* _INPUT_:
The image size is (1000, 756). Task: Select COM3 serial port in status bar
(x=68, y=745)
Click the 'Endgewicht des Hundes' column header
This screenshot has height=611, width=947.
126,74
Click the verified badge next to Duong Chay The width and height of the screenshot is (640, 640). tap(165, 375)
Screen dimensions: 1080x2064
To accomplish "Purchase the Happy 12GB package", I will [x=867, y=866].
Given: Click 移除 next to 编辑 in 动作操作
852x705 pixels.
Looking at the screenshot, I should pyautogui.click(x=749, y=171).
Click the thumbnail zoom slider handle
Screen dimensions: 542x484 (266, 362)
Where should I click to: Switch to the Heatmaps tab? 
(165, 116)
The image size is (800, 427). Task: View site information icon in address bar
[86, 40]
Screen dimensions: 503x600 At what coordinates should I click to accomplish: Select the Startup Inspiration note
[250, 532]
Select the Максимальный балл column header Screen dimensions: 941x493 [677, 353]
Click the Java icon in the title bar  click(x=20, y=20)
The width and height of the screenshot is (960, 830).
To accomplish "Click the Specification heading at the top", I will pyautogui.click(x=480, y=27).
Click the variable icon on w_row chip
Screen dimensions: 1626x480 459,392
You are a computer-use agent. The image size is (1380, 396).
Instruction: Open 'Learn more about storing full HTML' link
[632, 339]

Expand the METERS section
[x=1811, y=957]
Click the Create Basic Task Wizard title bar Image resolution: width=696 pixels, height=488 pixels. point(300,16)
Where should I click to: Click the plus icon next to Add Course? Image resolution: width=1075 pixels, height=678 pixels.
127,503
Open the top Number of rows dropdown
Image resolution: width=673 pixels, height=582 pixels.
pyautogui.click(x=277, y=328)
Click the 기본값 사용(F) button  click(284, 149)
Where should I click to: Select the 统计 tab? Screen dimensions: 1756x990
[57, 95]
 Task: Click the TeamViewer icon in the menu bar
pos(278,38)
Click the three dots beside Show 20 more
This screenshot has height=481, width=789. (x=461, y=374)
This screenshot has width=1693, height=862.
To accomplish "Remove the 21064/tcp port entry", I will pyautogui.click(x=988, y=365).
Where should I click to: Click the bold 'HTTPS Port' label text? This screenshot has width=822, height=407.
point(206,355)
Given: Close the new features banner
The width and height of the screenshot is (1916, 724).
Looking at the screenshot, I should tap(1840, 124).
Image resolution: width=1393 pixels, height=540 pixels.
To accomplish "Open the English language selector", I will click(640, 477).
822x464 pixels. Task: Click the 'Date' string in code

* _ABOUT THIS EXERCISE_:
Copy each line of the records verbatim.

* _RESPONSE_:
The image size is (1000, 756). Task: Select COM3 serial port in status bar
(x=68, y=745)
Click the 'Endgewicht des Hundes' column header
This screenshot has height=611, width=947.
126,74
Click the verified badge next to Duong Chay The width and height of the screenshot is (640, 640). tap(165, 375)
Screen dimensions: 1080x2064
To accomplish "Purchase the Happy 12GB package", I will [x=867, y=866].
Given: Click 移除 next to 编辑 in 动作操作
852x705 pixels.
Looking at the screenshot, I should pyautogui.click(x=749, y=171).
Click the thumbnail zoom slider handle
Screen dimensions: 542x484 (266, 362)
Where should I click to: Switch to the Heatmaps tab? 
(165, 116)
The image size is (800, 427). Task: View site information icon in address bar
[86, 40]
Screen dimensions: 503x600 At what coordinates should I click to accomplish: Select the Startup Inspiration note
[250, 532]
Select the Максимальный балл column header Screen dimensions: 941x493 [677, 353]
Click the Java icon in the title bar  click(x=20, y=20)
The width and height of the screenshot is (960, 830).
To accomplish "Click the Specification heading at the top", I will pyautogui.click(x=480, y=27).
Click the variable icon on w_row chip
Screen dimensions: 1626x480 459,392
You are a computer-use agent. The image size is (1380, 396).
Instruction: Open 'Learn more about storing full HTML' link
[632, 339]

Expand the METERS section
[x=1811, y=957]
Click the Create Basic Task Wizard title bar Image resolution: width=696 pixels, height=488 pixels. point(300,16)
Where should I click to: Click the plus icon next to Add Course? Image resolution: width=1075 pixels, height=678 pixels.
127,503
Open the top Number of rows dropdown
Image resolution: width=673 pixels, height=582 pixels.
pyautogui.click(x=277, y=328)
Click the 기본값 사용(F) button  click(284, 149)
Where should I click to: Select the 统计 tab? Screen dimensions: 1756x990
[57, 95]
 Task: Click the TeamViewer icon in the menu bar
pos(278,38)
Click the three dots beside Show 20 more
This screenshot has height=481, width=789. (x=461, y=374)
This screenshot has width=1693, height=862.
To accomplish "Remove the 21064/tcp port entry", I will pyautogui.click(x=988, y=365).
Where should I click to: Click the bold 'HTTPS Port' label text? This screenshot has width=822, height=407.
point(206,355)
Given: Close the new features banner
The width and height of the screenshot is (1916, 724).
Looking at the screenshot, I should tap(1840, 124).
Image resolution: width=1393 pixels, height=540 pixels.
To accomplish "Open the English language selector", I will click(640, 477).
822x464 pixels. Task: Click the 'Date' string in code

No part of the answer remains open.